**TASK**. Among the lines below, restate word for word only those from the line with "[Follow us on Facebook] (73, 2237)" through the line with "[Follow us on TikTok] (108, 2237)", with both end lines kept.

**INPUT**.
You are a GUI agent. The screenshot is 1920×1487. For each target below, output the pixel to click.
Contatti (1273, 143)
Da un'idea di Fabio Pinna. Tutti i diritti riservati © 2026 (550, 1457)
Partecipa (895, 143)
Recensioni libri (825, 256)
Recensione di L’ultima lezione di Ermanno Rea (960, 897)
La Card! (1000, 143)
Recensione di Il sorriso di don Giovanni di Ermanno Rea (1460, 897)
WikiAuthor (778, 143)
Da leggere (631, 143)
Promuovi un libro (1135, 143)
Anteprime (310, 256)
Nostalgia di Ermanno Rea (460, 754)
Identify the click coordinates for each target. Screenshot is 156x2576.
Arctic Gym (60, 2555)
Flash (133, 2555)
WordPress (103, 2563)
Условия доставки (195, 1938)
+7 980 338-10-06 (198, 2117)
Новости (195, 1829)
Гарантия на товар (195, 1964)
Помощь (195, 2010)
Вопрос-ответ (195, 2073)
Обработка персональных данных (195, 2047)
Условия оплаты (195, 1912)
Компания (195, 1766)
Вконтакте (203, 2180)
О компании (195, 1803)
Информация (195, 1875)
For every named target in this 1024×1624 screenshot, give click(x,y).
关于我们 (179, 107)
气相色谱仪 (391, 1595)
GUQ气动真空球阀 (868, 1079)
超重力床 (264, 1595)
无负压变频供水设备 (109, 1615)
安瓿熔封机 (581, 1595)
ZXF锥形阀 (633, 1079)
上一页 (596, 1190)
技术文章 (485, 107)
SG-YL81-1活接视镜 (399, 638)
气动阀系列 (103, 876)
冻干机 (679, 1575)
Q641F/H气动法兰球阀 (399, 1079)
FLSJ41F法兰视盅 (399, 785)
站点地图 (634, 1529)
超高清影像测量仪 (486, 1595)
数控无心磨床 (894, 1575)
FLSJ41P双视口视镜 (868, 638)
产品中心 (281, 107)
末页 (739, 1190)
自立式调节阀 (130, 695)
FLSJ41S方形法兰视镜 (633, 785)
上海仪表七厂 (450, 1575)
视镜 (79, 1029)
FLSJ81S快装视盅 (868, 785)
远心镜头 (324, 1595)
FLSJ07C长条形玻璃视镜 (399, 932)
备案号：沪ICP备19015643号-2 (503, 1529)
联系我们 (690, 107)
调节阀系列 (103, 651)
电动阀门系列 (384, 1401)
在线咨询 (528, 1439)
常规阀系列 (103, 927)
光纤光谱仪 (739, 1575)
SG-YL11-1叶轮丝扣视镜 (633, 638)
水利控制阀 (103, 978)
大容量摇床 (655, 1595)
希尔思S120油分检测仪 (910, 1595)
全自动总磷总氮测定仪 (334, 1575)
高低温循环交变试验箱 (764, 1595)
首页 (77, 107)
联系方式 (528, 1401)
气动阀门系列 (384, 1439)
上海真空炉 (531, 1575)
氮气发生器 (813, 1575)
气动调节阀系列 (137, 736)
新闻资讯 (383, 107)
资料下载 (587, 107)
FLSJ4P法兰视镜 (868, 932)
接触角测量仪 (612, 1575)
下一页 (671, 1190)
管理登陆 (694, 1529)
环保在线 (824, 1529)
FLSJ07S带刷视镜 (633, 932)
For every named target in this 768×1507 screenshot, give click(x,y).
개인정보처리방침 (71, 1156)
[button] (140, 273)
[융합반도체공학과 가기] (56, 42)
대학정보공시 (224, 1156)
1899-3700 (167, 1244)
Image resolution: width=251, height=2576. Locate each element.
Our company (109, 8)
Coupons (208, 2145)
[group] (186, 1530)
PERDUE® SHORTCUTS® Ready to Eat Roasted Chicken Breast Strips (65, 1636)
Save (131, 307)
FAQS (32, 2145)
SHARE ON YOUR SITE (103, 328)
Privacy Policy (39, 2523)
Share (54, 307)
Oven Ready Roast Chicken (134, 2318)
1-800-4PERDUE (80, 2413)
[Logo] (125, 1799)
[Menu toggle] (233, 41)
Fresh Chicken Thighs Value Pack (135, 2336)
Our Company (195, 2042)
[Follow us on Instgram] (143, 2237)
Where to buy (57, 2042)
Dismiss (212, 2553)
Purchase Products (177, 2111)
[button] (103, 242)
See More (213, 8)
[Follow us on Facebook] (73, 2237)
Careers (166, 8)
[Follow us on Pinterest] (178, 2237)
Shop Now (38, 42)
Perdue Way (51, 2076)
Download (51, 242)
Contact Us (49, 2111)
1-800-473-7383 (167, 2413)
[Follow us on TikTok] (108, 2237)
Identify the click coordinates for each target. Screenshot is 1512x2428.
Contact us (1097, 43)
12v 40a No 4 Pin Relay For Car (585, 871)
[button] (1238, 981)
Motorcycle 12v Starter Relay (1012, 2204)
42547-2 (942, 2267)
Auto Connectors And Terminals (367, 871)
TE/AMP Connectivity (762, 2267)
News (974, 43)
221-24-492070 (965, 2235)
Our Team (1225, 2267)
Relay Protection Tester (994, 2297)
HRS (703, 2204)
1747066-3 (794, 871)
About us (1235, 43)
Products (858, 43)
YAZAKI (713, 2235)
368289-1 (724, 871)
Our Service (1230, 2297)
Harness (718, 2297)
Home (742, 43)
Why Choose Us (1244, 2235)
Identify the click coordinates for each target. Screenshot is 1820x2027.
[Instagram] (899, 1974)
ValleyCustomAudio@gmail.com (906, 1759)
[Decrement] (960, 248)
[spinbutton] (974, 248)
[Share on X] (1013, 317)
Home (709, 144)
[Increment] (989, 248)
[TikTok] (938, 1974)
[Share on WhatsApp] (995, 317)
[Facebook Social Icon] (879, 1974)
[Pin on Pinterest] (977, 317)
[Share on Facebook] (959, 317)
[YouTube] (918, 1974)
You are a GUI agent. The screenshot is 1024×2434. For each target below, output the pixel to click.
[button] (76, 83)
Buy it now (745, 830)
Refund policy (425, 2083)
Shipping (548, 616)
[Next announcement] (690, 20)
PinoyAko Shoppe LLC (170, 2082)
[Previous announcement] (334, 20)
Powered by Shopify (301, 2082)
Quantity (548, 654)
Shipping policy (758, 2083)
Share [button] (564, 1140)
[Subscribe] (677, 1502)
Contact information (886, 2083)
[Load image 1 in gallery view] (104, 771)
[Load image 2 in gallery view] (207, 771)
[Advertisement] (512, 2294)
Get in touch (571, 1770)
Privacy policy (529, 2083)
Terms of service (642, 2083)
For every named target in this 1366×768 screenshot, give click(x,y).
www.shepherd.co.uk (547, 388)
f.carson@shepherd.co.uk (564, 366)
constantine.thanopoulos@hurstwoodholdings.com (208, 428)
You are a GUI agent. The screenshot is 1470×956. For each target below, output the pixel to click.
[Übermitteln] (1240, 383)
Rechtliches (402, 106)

**REPLY**.
[Follow us on Facebook] (73, 2237)
Careers (166, 8)
[Follow us on Pinterest] (178, 2237)
Shop Now (38, 42)
Perdue Way (51, 2076)
Download (51, 242)
Contact Us (49, 2111)
1-800-473-7383 (167, 2413)
[Follow us on TikTok] (108, 2237)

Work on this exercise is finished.